By 2019, she no longer owned a trash can. But then the pandemic hit, and Dixon’s zero-waste lifestyle came to a standstill after she moved from the city of Philadelphia to an area where she could no longer shop in bulk or at farmers markets, which were closed due to the pandemic.

She’s since been able to shift back towards a zero-waste lifestyle and now has taken it to the trail. She said the interest she’s garnered from other hikers leads them to think about little things they could do to be more sustainable in the outdoors.

“One of the reasons I decided to bring zero-waste, particularly to the outdoors movement is because more people are willing to listen and more people are willing to care because they care about the outdoors, they care about the environment,” Dixon said. “I think that if something significant was to be done for environmental change, this community would be the best place to start.”

Dixon was a marathon runner from Philadelphia for 10 years before she transitioned to hiking. During her first thru-hike, Dixon is mostly using gear that she already owned, and she bought additional equipment secondhand from thrift stores, Amazon used marketplace, and REI garage sale.

Dixon bought food in bulk from a local co-op, cooking and dehydrating it for storage in compostable bio-bags. Her mother will send her resupply boxes when needed. For non-traditional recyclables like shoes, Dixon sends the items to a company called TerraCycle that will recycle them and turn them into new products.

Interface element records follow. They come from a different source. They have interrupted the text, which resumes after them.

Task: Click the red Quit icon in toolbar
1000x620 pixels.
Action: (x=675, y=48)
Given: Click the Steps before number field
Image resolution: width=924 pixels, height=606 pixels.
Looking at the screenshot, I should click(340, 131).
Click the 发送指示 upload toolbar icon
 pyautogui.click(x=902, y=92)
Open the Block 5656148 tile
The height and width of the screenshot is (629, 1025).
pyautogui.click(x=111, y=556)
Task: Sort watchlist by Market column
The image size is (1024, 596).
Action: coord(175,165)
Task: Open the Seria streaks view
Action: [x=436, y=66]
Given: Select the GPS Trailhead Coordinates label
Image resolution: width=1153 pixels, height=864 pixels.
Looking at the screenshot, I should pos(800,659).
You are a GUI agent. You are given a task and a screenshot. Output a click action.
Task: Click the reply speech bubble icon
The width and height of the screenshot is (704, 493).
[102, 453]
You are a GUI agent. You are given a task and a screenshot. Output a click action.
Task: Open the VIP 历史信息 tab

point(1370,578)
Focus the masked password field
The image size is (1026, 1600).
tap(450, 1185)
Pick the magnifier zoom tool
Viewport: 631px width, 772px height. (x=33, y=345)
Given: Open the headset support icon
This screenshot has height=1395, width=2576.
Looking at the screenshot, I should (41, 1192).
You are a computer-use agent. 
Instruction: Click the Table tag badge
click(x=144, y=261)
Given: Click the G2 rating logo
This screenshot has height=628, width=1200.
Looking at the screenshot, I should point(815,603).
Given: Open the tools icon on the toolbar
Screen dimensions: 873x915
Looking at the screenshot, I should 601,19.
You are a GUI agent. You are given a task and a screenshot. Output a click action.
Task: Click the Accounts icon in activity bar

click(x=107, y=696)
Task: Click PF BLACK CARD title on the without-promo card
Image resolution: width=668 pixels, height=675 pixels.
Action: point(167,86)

For breakfast, she’ll eat muesli or oatmeal bought in bulk, and will incorporate protein powder into her diet while dinners consist of things that she can cold soak at camp to eat, such as brown rice, lentils, vegetables, and couscous.

Dixon acknowledged that certain aspects of a zero-waste thru-hike can be challenging. “I bought a jar of salsa, and I had to carry that jar because the town didn’t recycle glass for 60 miles until I could send it home,” she said. “Things like that are a bit tedious and cumbersome.”

She said it can also be difficult because she doesn’t turn down trail magic, acts of kindness done by others on the trail that sometimes involve giving out some form of packaged food or materials. But Dixon’s favorite part of the journey so far has been meeting people.

“I tell people every day it’s the best place on earth. You don’t meet people this nice and this willing to help other people in any part of the world,” she said.